CHRISTINE HEALY
b. 1955, Robinvale, Victoria
Lives and works in Victoria, Australia
Christine studied medicine after secondary school, graduating in 1980. She was always passionate about creativity, and completed a Bachelor of Fine Art in 1990. Christine has worked full time as an artist since 2011 and is based in Greater Melbourne, working from a seaside studio on Bunwurrung land. Best known as a painter, Healy's practice also includes work on paper. Christine graduated with an MFA from RMIT in 1995 and she has been working full time as an artist since 2012. Christine was a finalist in the Paul Guest Prize in 2014.
PAINTERLAND
/ JULY 5 - JULY 30, 2023
Research, serendipity, struggle, repeat – my painting is an enquiry into being human and being here on the earth. My quest involves risk taking and spontaneity as I labour to transcend the materiality of the oil paint and capture some magic along the way. I work the oil paint affectionately using brush, palette knife, rubber wedge and my hands. Sometimes I am less affectionate about the outcome but mostly the end result is a kind of painterly bricolage of mark making and revisions – referencing mysticism, myth, landscape, history, art and eschatological themes.

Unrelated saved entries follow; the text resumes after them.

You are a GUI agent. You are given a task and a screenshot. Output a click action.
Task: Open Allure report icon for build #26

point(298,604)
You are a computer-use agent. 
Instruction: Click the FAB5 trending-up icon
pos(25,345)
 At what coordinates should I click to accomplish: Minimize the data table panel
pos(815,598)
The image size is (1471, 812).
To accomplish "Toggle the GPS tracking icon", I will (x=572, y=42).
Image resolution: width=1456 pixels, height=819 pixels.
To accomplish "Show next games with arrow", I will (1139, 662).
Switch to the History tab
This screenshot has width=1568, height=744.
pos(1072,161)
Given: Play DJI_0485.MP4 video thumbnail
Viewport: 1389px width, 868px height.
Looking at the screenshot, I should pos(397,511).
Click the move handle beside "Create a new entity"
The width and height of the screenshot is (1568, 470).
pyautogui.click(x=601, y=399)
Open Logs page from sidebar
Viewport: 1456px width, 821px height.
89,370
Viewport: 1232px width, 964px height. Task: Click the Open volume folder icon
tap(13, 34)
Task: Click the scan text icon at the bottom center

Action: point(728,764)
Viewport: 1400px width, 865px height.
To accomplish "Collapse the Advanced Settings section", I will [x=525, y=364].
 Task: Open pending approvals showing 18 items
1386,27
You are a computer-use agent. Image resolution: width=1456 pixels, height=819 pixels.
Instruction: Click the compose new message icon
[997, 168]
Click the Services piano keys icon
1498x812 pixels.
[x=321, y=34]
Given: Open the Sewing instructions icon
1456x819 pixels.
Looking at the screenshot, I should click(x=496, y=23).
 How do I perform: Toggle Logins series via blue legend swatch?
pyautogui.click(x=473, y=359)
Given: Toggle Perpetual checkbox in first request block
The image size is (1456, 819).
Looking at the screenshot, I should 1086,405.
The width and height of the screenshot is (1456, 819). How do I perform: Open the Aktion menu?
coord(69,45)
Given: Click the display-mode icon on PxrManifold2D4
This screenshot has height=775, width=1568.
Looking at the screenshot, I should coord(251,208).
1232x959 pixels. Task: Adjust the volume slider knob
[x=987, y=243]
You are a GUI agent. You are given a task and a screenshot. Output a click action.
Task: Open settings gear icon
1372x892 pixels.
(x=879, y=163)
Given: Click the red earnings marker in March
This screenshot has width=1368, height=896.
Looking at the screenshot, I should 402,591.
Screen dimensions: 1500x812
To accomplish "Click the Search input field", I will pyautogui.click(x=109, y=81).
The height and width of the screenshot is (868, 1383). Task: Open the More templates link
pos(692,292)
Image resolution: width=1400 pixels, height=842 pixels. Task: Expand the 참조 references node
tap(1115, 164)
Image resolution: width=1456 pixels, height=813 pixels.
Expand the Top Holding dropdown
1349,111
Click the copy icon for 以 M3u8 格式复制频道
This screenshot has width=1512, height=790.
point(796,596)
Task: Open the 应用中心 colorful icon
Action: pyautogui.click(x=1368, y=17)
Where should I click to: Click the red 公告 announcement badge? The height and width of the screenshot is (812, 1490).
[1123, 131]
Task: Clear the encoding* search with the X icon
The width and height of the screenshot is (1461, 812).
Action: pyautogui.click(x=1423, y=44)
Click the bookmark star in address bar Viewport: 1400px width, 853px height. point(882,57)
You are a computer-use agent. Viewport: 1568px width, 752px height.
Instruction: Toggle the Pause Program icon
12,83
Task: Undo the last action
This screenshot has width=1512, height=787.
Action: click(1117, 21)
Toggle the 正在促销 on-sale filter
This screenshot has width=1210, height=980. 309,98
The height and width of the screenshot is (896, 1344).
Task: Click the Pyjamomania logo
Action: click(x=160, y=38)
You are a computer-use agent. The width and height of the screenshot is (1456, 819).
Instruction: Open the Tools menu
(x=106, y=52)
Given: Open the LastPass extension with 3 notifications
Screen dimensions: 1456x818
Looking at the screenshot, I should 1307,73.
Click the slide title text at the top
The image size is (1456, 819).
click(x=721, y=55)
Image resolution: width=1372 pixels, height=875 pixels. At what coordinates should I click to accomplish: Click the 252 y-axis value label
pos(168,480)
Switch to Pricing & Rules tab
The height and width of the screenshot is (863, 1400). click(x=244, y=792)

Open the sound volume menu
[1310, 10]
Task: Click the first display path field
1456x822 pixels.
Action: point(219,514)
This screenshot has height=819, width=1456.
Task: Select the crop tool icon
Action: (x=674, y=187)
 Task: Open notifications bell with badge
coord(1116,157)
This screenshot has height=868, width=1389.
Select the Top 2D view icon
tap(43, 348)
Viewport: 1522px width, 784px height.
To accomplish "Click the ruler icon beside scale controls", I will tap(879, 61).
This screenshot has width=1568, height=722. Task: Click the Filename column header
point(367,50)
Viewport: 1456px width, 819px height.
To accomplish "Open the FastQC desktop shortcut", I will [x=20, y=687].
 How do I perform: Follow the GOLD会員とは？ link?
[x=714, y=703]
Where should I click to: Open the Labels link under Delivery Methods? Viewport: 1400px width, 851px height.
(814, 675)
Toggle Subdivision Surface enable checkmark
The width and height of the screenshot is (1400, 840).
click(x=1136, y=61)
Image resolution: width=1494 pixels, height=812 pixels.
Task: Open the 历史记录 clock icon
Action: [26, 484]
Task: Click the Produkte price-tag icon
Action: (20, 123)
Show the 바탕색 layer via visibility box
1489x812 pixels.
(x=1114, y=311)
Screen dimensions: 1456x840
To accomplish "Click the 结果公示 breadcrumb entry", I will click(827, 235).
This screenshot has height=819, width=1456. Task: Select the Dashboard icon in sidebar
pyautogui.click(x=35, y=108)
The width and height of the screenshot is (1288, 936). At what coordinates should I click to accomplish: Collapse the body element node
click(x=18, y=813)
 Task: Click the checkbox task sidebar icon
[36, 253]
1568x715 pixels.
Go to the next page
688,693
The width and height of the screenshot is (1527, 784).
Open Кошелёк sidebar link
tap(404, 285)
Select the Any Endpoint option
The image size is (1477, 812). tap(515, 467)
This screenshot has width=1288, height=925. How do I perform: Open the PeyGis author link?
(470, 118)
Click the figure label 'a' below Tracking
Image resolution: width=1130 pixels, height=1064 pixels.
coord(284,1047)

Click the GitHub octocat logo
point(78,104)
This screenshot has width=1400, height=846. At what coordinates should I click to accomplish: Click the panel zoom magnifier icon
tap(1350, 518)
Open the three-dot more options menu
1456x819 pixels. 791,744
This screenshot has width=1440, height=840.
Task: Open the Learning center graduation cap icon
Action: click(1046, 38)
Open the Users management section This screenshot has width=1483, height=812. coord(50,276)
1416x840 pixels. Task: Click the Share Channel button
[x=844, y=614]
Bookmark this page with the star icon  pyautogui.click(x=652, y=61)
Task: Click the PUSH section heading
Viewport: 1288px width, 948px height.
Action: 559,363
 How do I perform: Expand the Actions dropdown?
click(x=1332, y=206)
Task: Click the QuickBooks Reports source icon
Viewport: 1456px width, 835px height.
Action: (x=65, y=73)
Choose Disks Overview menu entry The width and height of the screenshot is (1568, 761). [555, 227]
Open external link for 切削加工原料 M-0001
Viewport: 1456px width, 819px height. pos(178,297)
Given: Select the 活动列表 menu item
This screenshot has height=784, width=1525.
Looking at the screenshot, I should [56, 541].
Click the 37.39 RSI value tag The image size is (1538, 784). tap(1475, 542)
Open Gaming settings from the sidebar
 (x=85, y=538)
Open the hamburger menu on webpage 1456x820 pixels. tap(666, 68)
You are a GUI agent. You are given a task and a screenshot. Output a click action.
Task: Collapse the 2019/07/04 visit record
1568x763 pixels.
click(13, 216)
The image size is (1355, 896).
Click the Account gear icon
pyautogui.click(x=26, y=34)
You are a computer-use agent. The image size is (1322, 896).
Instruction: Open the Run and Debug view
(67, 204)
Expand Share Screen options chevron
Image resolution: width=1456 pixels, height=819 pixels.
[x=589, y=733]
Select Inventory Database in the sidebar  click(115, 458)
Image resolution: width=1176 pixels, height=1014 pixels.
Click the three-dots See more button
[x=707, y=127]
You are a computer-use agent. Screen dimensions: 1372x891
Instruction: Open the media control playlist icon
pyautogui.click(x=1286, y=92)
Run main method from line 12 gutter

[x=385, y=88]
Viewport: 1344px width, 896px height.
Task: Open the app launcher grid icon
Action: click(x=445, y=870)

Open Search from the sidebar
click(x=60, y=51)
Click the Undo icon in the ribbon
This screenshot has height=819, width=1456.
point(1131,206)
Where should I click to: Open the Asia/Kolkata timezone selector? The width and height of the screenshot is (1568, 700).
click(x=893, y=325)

Although my studio (located on Bunurong Country) is not that far from a city, in the local landscape there are visible traces of old worlds including limestone forests, fossils, and First Peoples’ shell middens. Representations of these material remnants often find a place in my paintings as do bodies of water, mountains and vessels, although not always occupying a predictable pictorial space. Simply interpreted: mountains for transcendence, water for a path, ancient artifacts as talismans, and a vessel for getting there. The painting process itself is midden like with many porous layers of paint revealing earlier layers.
Many of the paintings in this exhibition – Painterland – while including elements of landscape and abstraction also have subtle figuration. Faces, structures, birds, other creatures and symbols appear and disappear subject to ambient light and the viewer’s perception.